INSTRUCTIONS FOR THE TASK - Report how many lines of the entries below contain the word "resolution". Give only the number.

★ ★ ★ ★ ★

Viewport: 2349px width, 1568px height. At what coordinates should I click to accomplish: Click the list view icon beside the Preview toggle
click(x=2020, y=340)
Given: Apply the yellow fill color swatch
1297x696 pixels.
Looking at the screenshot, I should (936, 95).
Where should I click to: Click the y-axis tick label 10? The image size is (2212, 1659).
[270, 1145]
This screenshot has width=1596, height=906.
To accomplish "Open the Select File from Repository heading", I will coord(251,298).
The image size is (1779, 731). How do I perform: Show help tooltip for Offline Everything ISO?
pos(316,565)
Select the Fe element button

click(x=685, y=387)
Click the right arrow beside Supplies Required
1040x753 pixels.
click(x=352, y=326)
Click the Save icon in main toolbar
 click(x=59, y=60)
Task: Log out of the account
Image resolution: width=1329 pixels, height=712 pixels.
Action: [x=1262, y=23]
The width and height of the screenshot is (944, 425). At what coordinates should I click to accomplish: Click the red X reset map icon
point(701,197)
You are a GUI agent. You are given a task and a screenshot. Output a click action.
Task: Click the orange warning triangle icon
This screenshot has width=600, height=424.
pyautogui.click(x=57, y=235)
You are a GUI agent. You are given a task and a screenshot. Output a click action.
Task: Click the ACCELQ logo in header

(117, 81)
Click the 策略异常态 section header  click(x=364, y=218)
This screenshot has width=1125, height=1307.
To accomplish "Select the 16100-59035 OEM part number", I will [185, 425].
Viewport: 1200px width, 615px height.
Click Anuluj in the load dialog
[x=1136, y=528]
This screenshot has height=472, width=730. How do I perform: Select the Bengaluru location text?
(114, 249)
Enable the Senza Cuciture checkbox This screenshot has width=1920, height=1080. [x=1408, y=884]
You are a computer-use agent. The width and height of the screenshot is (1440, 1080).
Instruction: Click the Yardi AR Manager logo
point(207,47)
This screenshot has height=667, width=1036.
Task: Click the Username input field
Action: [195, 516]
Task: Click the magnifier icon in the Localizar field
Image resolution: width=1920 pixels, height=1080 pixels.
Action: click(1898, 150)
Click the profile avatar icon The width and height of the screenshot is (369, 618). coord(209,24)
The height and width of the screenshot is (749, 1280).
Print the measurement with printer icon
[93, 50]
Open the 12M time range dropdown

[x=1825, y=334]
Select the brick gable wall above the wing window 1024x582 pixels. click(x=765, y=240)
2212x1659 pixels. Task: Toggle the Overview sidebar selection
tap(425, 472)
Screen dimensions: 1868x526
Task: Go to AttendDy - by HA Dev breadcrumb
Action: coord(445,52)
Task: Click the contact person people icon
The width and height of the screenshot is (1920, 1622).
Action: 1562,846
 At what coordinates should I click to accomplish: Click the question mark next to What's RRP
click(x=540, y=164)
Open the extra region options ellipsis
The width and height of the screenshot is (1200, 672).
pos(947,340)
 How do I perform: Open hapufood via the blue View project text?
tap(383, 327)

★ ★ ★ ★ ★

ANSWER TO THIS TASK - 2